A few weeks ago, I wrote about Barnes & Noble’s and the changing state of bookstores. The major bookseller is clearing its shelves of books to make room for newspapers, greeting cards, even CDs and DVDs. After receiving great feedback from my loyal readers, I’ve quickly learned that I’m not the only one who is interested in bookstores and the direction they are heading. I decided to focus more on how bookstores across the nation are changing…and stumbled across an interesting tidbit.
The headlines are out: Barnes & Noble has announced that it will start selling beer and wine in its stores in an attempt to lure customers back.
Yes, you read it right. In addition to an expanded food menu at Barnes & Noble’s in-store café, the bookseller will start to sell beer and wine in four locations beginning in October—in Eastchester, NY, Edina, MN, Folsom, CA, and Loudon, VA. This decision came after Barnes & Noble revealed that it’s facing hemorrhaging losses because of Amazon’s monopoly of the market, and this new move is in an attempt to avoid following Borders into bankruptcy.
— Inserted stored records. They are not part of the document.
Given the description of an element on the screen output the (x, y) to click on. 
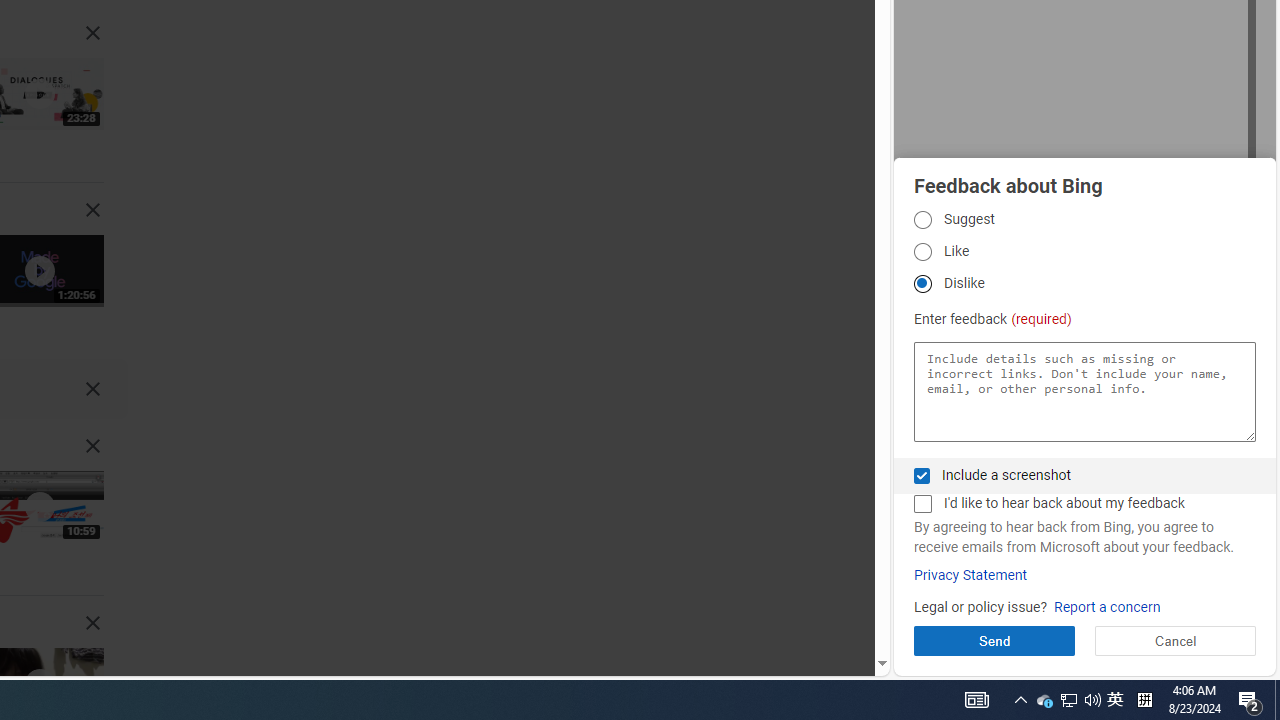
AutomationID: fbpgdgtp2 (922, 251)
AutomationID: fbpgdgcmchk (922, 503)
Privacy Statement (970, 575)
AutomationID: fbpgdgsschk (921, 475)
Include a screenshot Include a screenshot (921, 475)
Report a concern (1106, 607)
Send (994, 640)
Like Like (922, 251)
Dislike Dislike (922, 284)
Suggest Suggest (922, 219)
Cancel (1174, 640)
AutomationID: fbpgdgtp3 (922, 284)
AutomationID: fbpgdgtp1 (922, 219)
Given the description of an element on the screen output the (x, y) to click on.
I’m not quite sure what to think, though. I’m already leery about encouraging customers to read books in the café before purchasing them, and adding beer and wine to the menu seems to take the next step in that direction. What happened to the bookstores that were only focused on selling books? Barnes & Noble’s recent decision—although I understand their desire to do something in the face of bankruptcy—seems like a move of desperation.
The society we live in doesn’t leave many options for Barnes & Noble. It seems that the only things left to draw people are food, alcohol and giveaways. And quite frankly, booksellers are not far behind—they already utilize food and giveaway events… so now what’s left is alcohol.
But what about reading? Gone are the days that people entered a bookstore only in search of a book…not a movie, a CD, or a treat.
Perhaps I’m a traditionalist who believes that bookstores should sell only books—not treats, CDs, movies, toys, records, calendars, or beer and wine. But I guess I’m wrong, because Barnes & Noble’s stock rose and Amazon’s stock fell in the days following their announcement. Perhaps there’s hope yet for Barnes & Noble’s survival against Amazon—although at a cost to the company’s founding principles.
Personally, I find it to be a sad reflection that people have become so disinterested in reading and more so that bookstores are resorting to these drastic measures just to keep their doors open.
What do you think of Barnes & Noble’s new wine and beer policy? Would you now shop for more books or would you go there specifically for the wine and beer?
Booze and books, maybe… but drinking while shopping?